As a quick additional comment… I was cleaning up all of my workings and took a look through the router yaml file.

What is interesting is a number of things

  1. You define the CSR
  2. You can include SANs

This may change how redo this test in the future… not sure at this point in time…


country: US
province: NC
locality: Charlotte
organization: NetFoundry
organizationalUnit: Ziti

# (required) SANs that this Gateways certs should contain. At least one IP or DNS SAN should be defined that matches
# the edge listeners "advertise" value from the "listeners" section.
    - "localhost"
    - "test-network"
    - "test-network.localhost"
    - "ziti-dev-ingress01"
    - ""
    - ""
    - "ziti://ziti-dev-gateway01/made/up/example"

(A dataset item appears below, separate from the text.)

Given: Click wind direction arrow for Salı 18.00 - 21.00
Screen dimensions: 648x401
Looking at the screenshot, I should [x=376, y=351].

I checked through the files and found the bundled ca certs file

Screen Shot 2022-05-04 at 10.19.44 am

Though… what do you do with this file… is this something you copy to the server with the private key?

Let me know if you have any tips

It’s used when enrolling. you MUST provide the full trust store when using openziti. you cannot bypass the x509 check. these commands pull the file, unzip, un “p7” it etc… and put it into that location. it’s then used when enrolling

# you need the CA bundle in order to enroll - this command grabs the ca bundle
curl -sk https://${ZITI_EDGE_CTRL_ADVERTISED}/.well-known/est/cacerts > ${ZITI_PKI}/fetched-ca-certs.p7
openssl base64 -d -in ${ZITI_PKI}/fetched-ca-certs.p7 \
    | openssl pkcs7 \
        -inform DER \
        -outform PEM \
        -print_certs \
        -out ${ZITI_PKI}/fetched-ca-certs.pem  <-- right here

reorganized to make it a bit more clear

Here is a screen shot of the enrolled identity… is there a way where I can check that I have it done correctly with the bundled ca cert?

I don’t know if there’s a clear way to tell. The best way would be to look at the identity file (the .json) and verify the cert that is used in that file was signed by the CA. You could also try to attach a ziti-edge-tunnel and verify it works to pass traffic.